When actress Sheetal Sheth was pregnant with her first child and was shopping for children’s books, she soon realized that there’s very little kids inclusive kids literature out there.
“There’s definitely been a lot more inclusion in the young adult book world, but in picture books, the ones that are out there seem to center on holidays like Diwali, Holi, and Ramadan or other big events,” she told India Abroad. “But our books should be about everything,” she said. “Why can’t there be a series of books on a girl of color,” she wondered.
So she wrote one herself. Sheth said the book broadly deals with an experience that’s universal — like kids dealing with bullying. She said the book tells kids that they don’t have to change to fit in.
“Always Anjali” is geared to readers between the ages of 3 and 10, Sheth says. But the experience the child will derive from the book at every age will be different, she notes.
Through the picture book’s heroine Anjali, readers share a lesson for all Indian-American children to love their name. When the 7-year-old struggles to find a personalized name plate for her bike, she wants to change her name to Angie.
But when her mother explains the significance of Anjali, she realizes how special her name really is. “Anjali is a gift. The most precious kind. Divine.
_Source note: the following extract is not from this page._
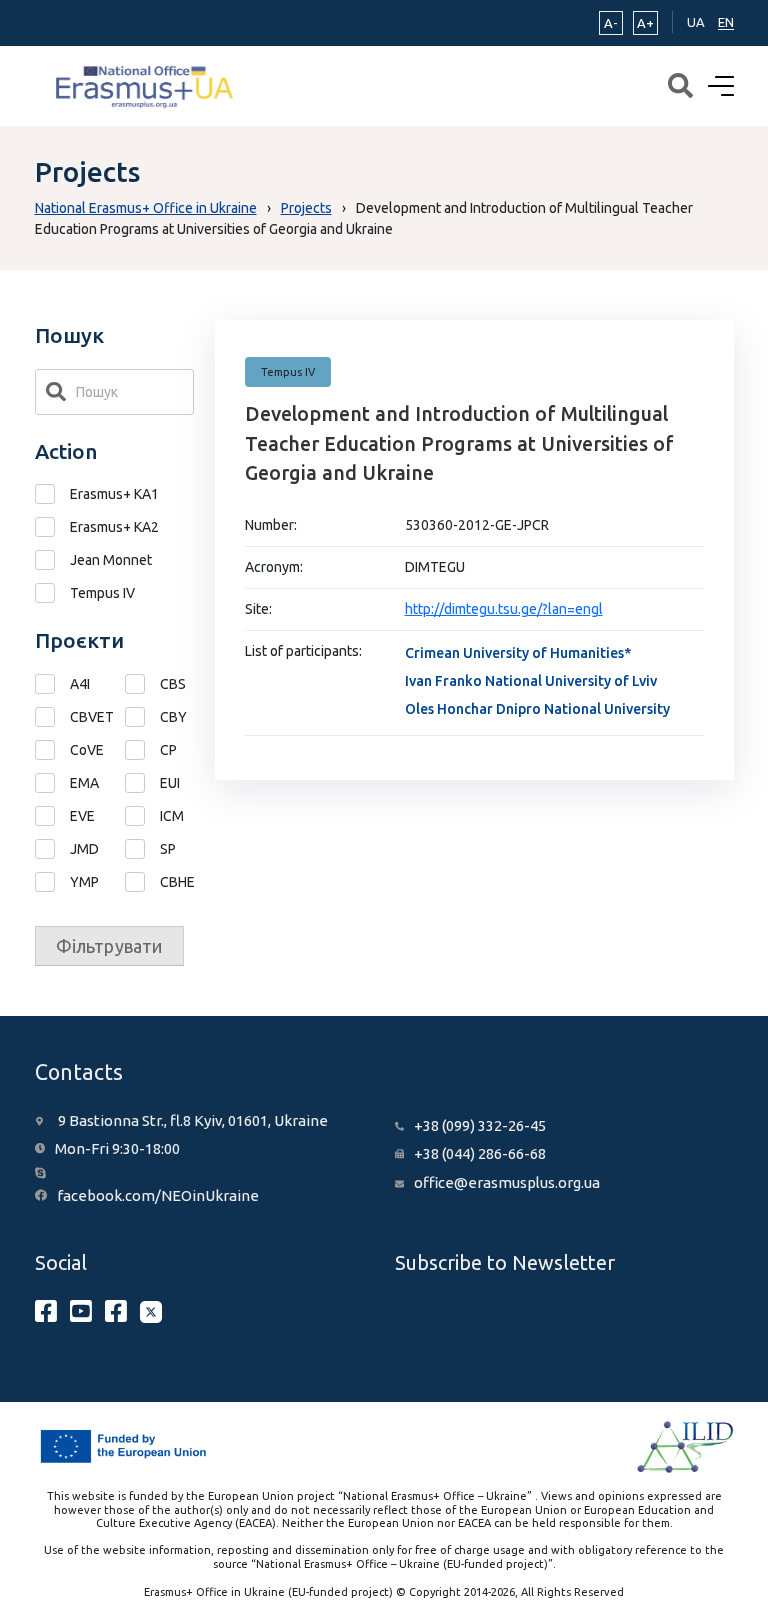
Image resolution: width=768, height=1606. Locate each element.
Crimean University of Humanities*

Just like you!” her mother explains.What follows is little Anjali’s journey to accept herself and the characteristics that make her unique.
Sheth is best known for her role in Albert Brooks’ movie “Looking For Comedy In The Muslim World” and for the cutting-edge film “ABCD” in which she played the lead role of an unbridled young lady, battling with the ties of family and convention. She was most recently seen in the HBO documentary “East of Main Street: Taking the Lead” USA’s “Donny” and the film “Grin,” which she also produced.